Astronomers have identified the mysterious “engine” of a super-powerful intergalactic light source
(ORDO NEWS) — Bright infrared light emanating from two galaxies in the process of merging has just been pulled out of hiding.
Using JWST, astronomers pinpointed the location of a light source behind a thick wall of the galaxy. dust obscuring it at other wavelengths.

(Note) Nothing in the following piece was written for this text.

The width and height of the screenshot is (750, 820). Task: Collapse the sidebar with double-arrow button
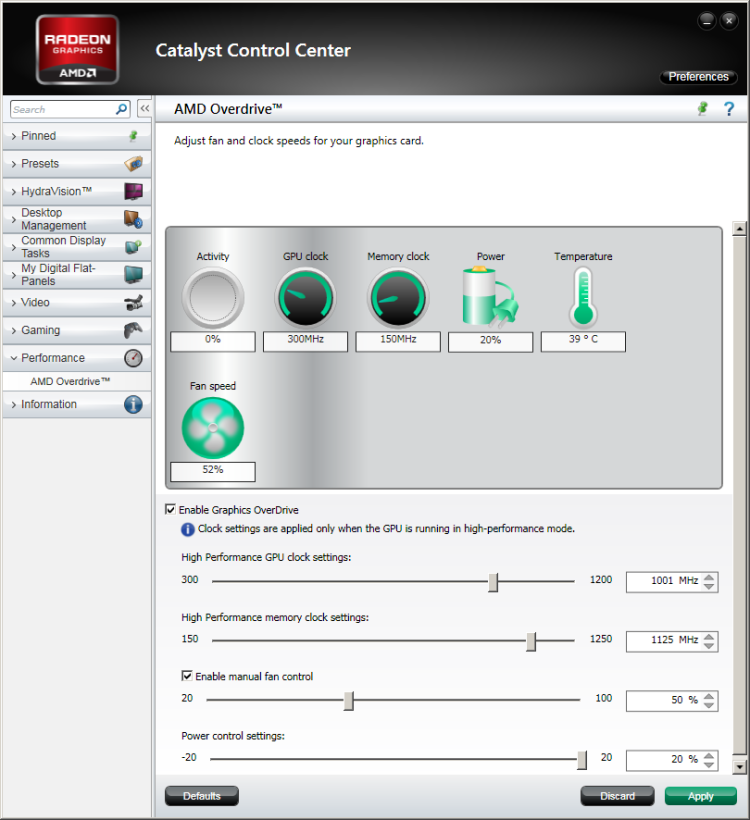[x=144, y=109]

What this light emits is still unknown, but determining where it is will help figure out what it is and why it shines so much brighter than expected.
“The James Webb Space Telescope has brought us completely new views of the universe with its highest spatial resolution and infrared sensitivity,” says astrophysicist Hanae Inami.
“We wanted to find the ‘engine’ that powers this merging galactic system.
We knew this source was deeply hidden by cosmic dust, so we couldn’t use visible or ultraviolet light to find it. now we see that this source dwarfs everything else in these merging galaxies.”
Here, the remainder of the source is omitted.